A roast and a toast.

I’m sorry. How is it only January 21? With as much as I’ve had going on at work since January 2, it feels like it could be May already. Sheesh.

Luckily, I’ve still had a few moments of fun in those harried three weeks. In fact, the weekend after New Year’s my family, and friends who are family, reconvened for a celebration: my uncle Jim’s 70th birthday. The weather gods were with us, because it was a clear — if crisp — evening for a party.

In the fall and winter, during months with an R in them, it is tradition in the Lowcountry — the area of South Carolina stretching from Charleston through Beaufort and Hilton Head Island to Savannah — to have an oyster roast. It’s a backyard, wear your jeans and relaxed clothes kind of occasion. We always do a mini oyster roast on Christmas Eve, but oyster roasts in general are the soirees of choice for almost any fall and holiday get-together in that area.
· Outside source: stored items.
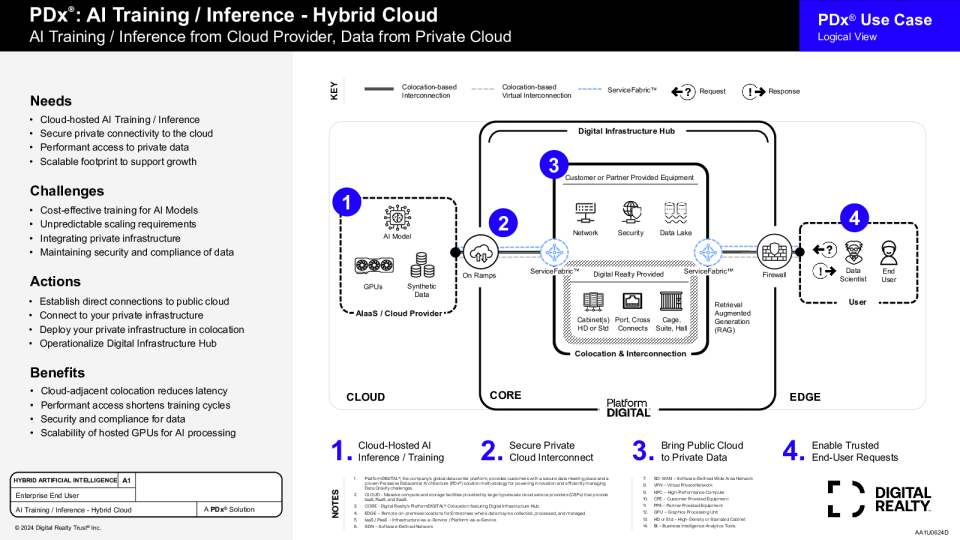Viewport: 960px width, 540px height.
Task: Click the Platform DIGITAL logo text
Action: tap(628, 408)
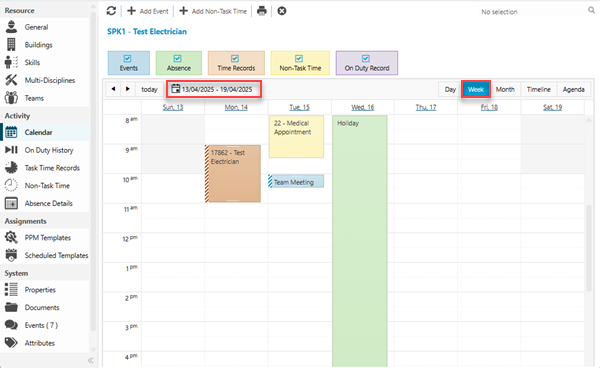Open the Tue, 15 day header link
Image resolution: width=600 pixels, height=368 pixels.
pos(299,107)
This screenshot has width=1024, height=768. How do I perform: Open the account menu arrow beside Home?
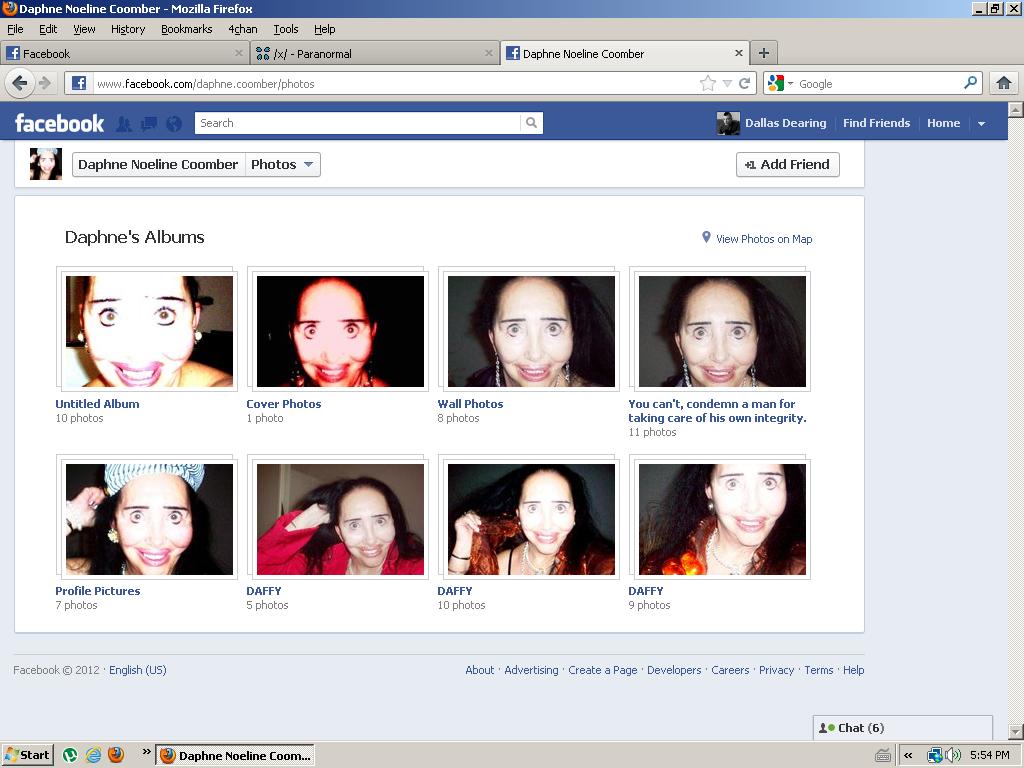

The oysters are usually harvested locally, sometimes even directly from the river 10 feet away. They aren’t to be washed, since the briny marsh mud “seasons” them as they cook. (Let’s just not think about that part.) I’ve never done the roasting myself, but I understand that the oysters are shoveled onto and layered between water-soaked burlap sacks and left to steam over an open fire until they open. That’s one way to do it, at least. At our gathering, I think a proper steamer was involved.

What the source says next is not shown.